By Stephen Kaboyo
The Uganda shilling gained ground supported by increased inflows amid low demand as corporates geared for mid-month tax payments.
Trading range was 3740/50 compared to week opening levels of 3760/70. In the interbank money market, overnight funds traded at 6% while one week traded at 9%.
In the fixed income market, three- year and 10 year bonds were auctioned with 210 billion total amount on tap.
With coupons of 11% and 14.250%, yield to maturity for the 3 year bond was 13.800% and 15.95% for the 10 year .Both tenors were oversubscribed.
In the regional currency markets, the Kenya shilling weakened on elevated demand from oil and merchandise importers but also the disorganized launch of the new series of the local currency created anxiety in the market and resulted in low trading activity.
Trading was in the range of 101.45/65. In the Tanzanian market, the shilling was seen strengthening as market players were unwinding long dollar positions.

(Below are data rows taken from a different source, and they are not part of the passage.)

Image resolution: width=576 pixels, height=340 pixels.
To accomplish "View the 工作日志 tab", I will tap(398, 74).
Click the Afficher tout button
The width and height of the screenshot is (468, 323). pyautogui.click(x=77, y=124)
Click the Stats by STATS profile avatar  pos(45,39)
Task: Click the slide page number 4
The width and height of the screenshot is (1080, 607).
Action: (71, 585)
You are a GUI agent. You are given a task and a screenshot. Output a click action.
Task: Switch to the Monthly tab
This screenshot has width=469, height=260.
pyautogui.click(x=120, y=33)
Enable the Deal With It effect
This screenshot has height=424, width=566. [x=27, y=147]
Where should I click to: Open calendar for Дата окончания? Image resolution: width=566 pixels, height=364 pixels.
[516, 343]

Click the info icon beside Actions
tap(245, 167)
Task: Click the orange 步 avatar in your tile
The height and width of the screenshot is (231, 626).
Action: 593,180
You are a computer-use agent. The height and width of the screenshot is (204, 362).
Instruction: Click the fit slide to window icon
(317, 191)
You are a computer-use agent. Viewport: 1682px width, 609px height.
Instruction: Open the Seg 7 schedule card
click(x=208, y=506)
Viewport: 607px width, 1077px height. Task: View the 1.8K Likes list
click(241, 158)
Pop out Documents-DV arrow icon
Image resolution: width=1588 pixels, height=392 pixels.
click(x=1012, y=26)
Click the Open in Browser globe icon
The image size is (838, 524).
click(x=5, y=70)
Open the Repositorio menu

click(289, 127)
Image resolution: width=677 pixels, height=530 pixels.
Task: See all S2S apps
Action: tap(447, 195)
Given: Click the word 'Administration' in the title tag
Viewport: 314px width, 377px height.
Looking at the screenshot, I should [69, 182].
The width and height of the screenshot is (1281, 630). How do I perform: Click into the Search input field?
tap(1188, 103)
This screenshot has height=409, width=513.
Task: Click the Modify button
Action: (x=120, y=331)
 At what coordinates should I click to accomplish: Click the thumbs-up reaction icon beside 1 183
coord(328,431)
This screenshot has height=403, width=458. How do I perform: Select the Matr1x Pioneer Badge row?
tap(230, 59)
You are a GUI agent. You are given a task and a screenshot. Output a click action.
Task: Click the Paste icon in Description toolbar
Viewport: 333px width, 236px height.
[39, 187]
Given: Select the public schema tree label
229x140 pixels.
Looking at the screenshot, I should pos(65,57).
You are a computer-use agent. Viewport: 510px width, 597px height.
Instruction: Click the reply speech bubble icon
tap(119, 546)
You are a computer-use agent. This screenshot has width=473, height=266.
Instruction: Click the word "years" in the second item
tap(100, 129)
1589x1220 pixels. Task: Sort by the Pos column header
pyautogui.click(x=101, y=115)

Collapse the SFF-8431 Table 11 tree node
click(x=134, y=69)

Trading was at 2,295/= per US dollar.
In the global markets, the US dollar held steady and was set to show a weekly rise as investor’s focus turned to the next Federal Reserve monetary policy meeting for cues on a possible interest rate cut in light of rising risks on trade conflicts and global growth.
Outlook for shilling indicate a flat shilling as demand remain at a low ebb due to higher than usual end of fiscal year corporate taxes. With the budget for fiscal year 2019/20 out of the way with no major surprises, market will be keeping a watchful eye on BOU policy direction at the upcoming monetary policy meeting.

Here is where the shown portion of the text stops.